▸ **STATED EXERCISE A**: Give the rows below as a JSON list of strings, one string per line, leaving out blank lines and the pictures. Begin at the line that has "Task: Preview the 'Tempo estimado' audio" and stop at the end of the rows.
----
A Festival of Plays, for Pride Week in Boston

Charlotte Meehan, taking the stage at the Boston Center for the Arts in the middle of June, began her curtain speech for the summer festival “Doubles, Demons, and Dreamers: a live art festival” by establishing the ancestry of her company, Sleeping Weazel. Meehan traced Weazel’s artistic inheritance to the French symbolist poets, via the continental branch of their family tree that extends through the dadaists and surrealists. This isn’t the usual front matter theatrical performance receives, but it is refreshing to hear a statement of principles in place of an overplayed joke about emergency exits or cellular phones.

“Doubles, Demons, and Dreamers” was a festival for Pride week (June 12–June 21)—the plaza in front of the Boston Center for the Arts glittered with purple Christmas lights, just approved after a community petition, and Sleeping Weazel’s glossy promotional materials had rainbow flags on them. But what elevated the occasion, even from its stated intention, was the excellence of the performances and the principled delicacy with which the content was arranged. Sleeping Weazel has a goofy name. It is also the most serious show in town, with all the fine procedural standards of a good repertory company trained (and this is always radical) on truly artistic objectives.
----
▸ **STATED EXERCISE B**: In the Boston festival review, why does the writer find Charlotte Meehan's curtain speech refreshing?

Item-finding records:
----
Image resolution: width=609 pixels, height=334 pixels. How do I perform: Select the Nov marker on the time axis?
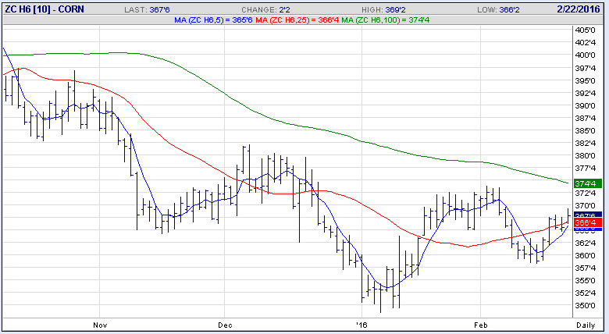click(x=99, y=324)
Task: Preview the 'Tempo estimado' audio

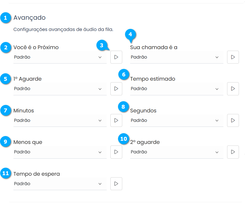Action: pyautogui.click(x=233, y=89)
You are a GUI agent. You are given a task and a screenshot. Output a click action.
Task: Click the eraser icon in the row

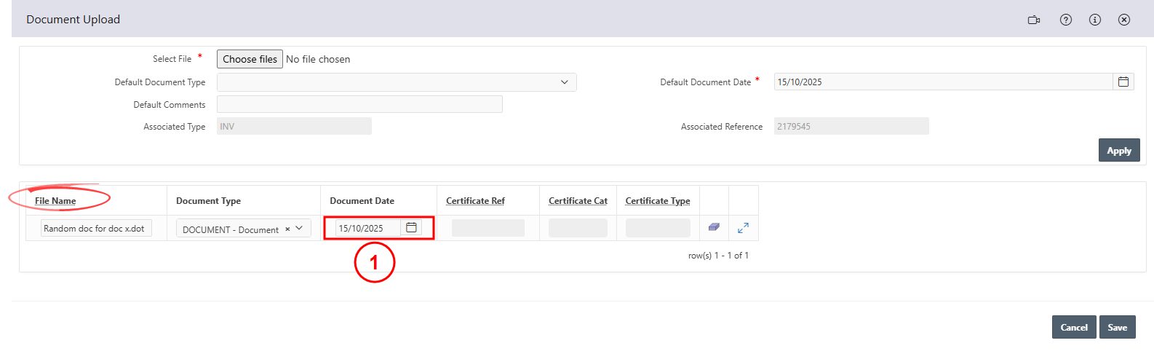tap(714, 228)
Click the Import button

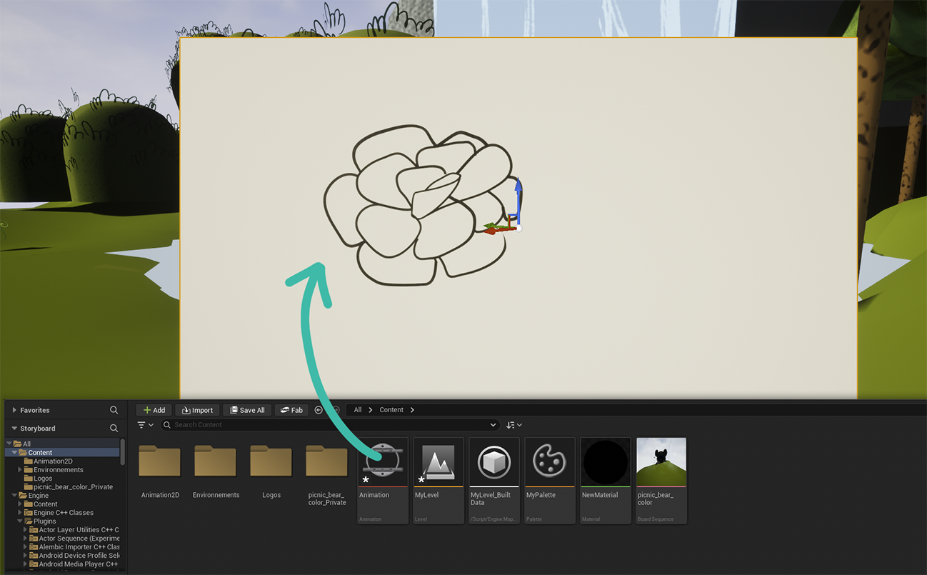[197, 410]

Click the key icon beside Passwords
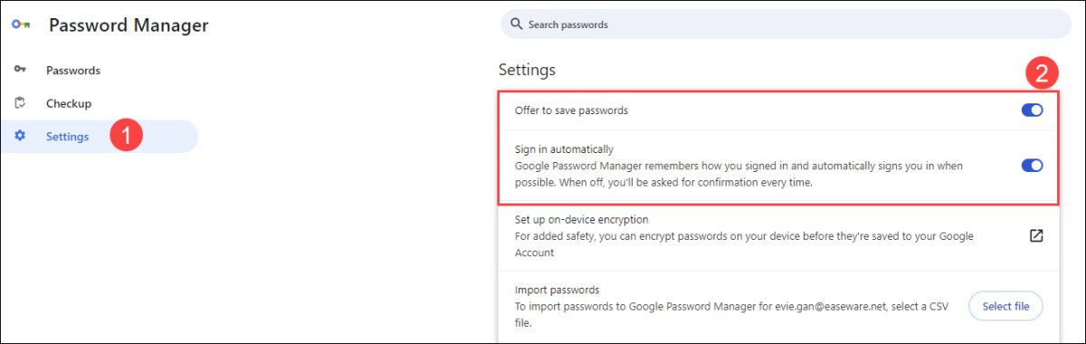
----
▸ **CORRECT RESPONSE A**:
[
  "Task: Preview the 'Tempo estimado' audio",
  "Action: pyautogui.click(x=233, y=89)",
  "You are a GUI agent. You are given a task and a screenshot. Output a click action.",
  "Task: Click the eraser icon in the row",
  "tap(714, 228)",
  "Click the Import button",
  "[197, 410]",
  "Click the key icon beside Passwords"
]

▸ **CORRECT RESPONSE B**: The writer finds it refreshing because Meehan gave a statement of principles, tracing her company's artistic ancestry, instead of the usual overplayed joke about emergency exits or cellular phones.